The Democrats on LIUNA’s hit list include Reps. Frank Pallone Jr. (N.J.), Anna Eshoo (Calif.), Raúl Grijalva (Ariz.) and Tim Ryan (Ohio).
The Keystone pipeline has long been a source of friction between Democrats and labor unions. While green groups are fighting aggressively to stop the project, many unions support it on the grounds that it would provide a surge of jobs into the construction industry.
The letter to LIUNA members asks them to keep in mind that "unemployed construction workers desperately need the work" generated by the $5.4 billion project, calling it a "lifeline" for thousands of members.
The building trade union said it is committed to reducing greenhouse gas emissions, but not at the cost of jobs.
"The livelihoods of LIUNA members are too important for our union to continue ignoring the actions of supposed ‘friends’ who stand in the way of jobs that enable our proud members to provide for themselves and their families," states a letter to Rep. Jan Schakowksy (D-Ill.), one of the 27 Democrats targeted.
The push by LIUNA underscores the backlash President Obama might face in November if he punts a decision on the oil-sands pipeline past the election.
The decision pins Obama between different factions in the Democratic base.
That other faction is led by former hedge fund manager Tom Steyer who is making no bones about his unhappiness with Democrats who don't toe his extremist green line:
Mr.
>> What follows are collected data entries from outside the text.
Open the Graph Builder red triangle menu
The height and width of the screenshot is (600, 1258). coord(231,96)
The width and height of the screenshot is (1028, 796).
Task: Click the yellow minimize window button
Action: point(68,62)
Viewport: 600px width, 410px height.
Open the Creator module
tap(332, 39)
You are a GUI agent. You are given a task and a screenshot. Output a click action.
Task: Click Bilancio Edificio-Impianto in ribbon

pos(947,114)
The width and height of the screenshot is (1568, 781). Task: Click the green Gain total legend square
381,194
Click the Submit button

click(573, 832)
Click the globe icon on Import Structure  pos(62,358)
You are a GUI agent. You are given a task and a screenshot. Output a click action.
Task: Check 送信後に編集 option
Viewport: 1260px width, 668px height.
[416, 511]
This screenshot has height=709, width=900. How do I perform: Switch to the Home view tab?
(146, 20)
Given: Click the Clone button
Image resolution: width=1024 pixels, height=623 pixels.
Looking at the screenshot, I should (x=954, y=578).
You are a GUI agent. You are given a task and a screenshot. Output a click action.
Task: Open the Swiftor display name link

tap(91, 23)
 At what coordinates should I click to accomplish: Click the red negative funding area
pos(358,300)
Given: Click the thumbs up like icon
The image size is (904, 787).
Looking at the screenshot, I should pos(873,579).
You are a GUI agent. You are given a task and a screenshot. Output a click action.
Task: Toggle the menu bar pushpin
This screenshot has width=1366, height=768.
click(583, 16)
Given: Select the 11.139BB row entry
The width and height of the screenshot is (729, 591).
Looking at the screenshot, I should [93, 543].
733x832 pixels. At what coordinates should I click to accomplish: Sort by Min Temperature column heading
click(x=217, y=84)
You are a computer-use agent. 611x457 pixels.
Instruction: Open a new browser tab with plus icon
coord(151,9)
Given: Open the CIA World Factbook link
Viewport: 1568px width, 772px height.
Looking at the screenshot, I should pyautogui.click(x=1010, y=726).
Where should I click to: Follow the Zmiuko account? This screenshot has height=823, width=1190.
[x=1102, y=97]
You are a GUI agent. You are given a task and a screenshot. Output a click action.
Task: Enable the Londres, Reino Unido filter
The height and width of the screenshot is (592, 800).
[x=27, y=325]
Steyer, a 56-year-old hedge-fund billionaire, said environmentalists must embrace "hardball" politics. His super PAC, NextGen, attacked Keystone backer Rep. Stephen Lynch in the Massachusetts Democratic Senate primary last year.
On opening day of the baseball season last year, as Mr. Lynch was working the crowd at Fenway Park, Red Sox fans looked up to see an airplane trailing a banner: "Steve Lynch for Oil Evil Empire." Then-Rep. Ed Markey won the primary and subsequent election.
Rep. Lynch, who represents the Boston area, declined to comment through a spokeswoman. During last year's primary, he wrote an article for the Boston Globe calling Mr. Steyer the representative of "a left-wing environmental faction that has adopted the same divisive tactics as other special interests."
A more recent target of Steyer criticism in a NextGen online spot, Sen. Mary Landrieu of Louisiana, is a key to Democrats maintaining their Senate majority in this fall's elections. Her office declined to comment on Mr. Steyer.
Mr. Steyer was welcomed by Democrats when he appeared on the national political scene in 2012. Officials saw him as someone who could mobilize younger voters around climate-change causes and counterbalance Republican energy-industry donors such as the Koch brothers.
But like his GOP counterparts, he doesn't always spend his millions as his party would wish. In private, administration and party officials grumble about Mr. Steyer's activism, in particular his attacks on some Democrats.
The tensions could be on display in coming weeks. The event for the DSCC's Blue Green Council includes Senate Majority Leader Harry Reid of Nevada, according to the invitation. Mr. Reid is banking on Ms. Landrieu's re-election to maintain the Senate Democratic majority.
At the event, Mr. Steyer plans to unveil a poll he commissioned on the popularly of the Keystone, and it probably isn't going to be positive for the pipeline.
Mr. Steyer has indicated he and NextGen will likely get involved this year in the Pennsylvania governor's race, where energy issues are in play, and the Iowa Senate race.
Damned if you do and damned if you don't - not a satisfactory state of affairs for a Democratic politician who needs the cash Steyer can give him as well as the campaign assistance the unions have long given Democrats.
Eventually, Obama is going to have to rule and offend a lot of his supporters. It will probably come down to whose loss of support will do the least amount of damage to Democrats in November.
Not very complicated when you consider that the issue will play into the GOP's hands in several states.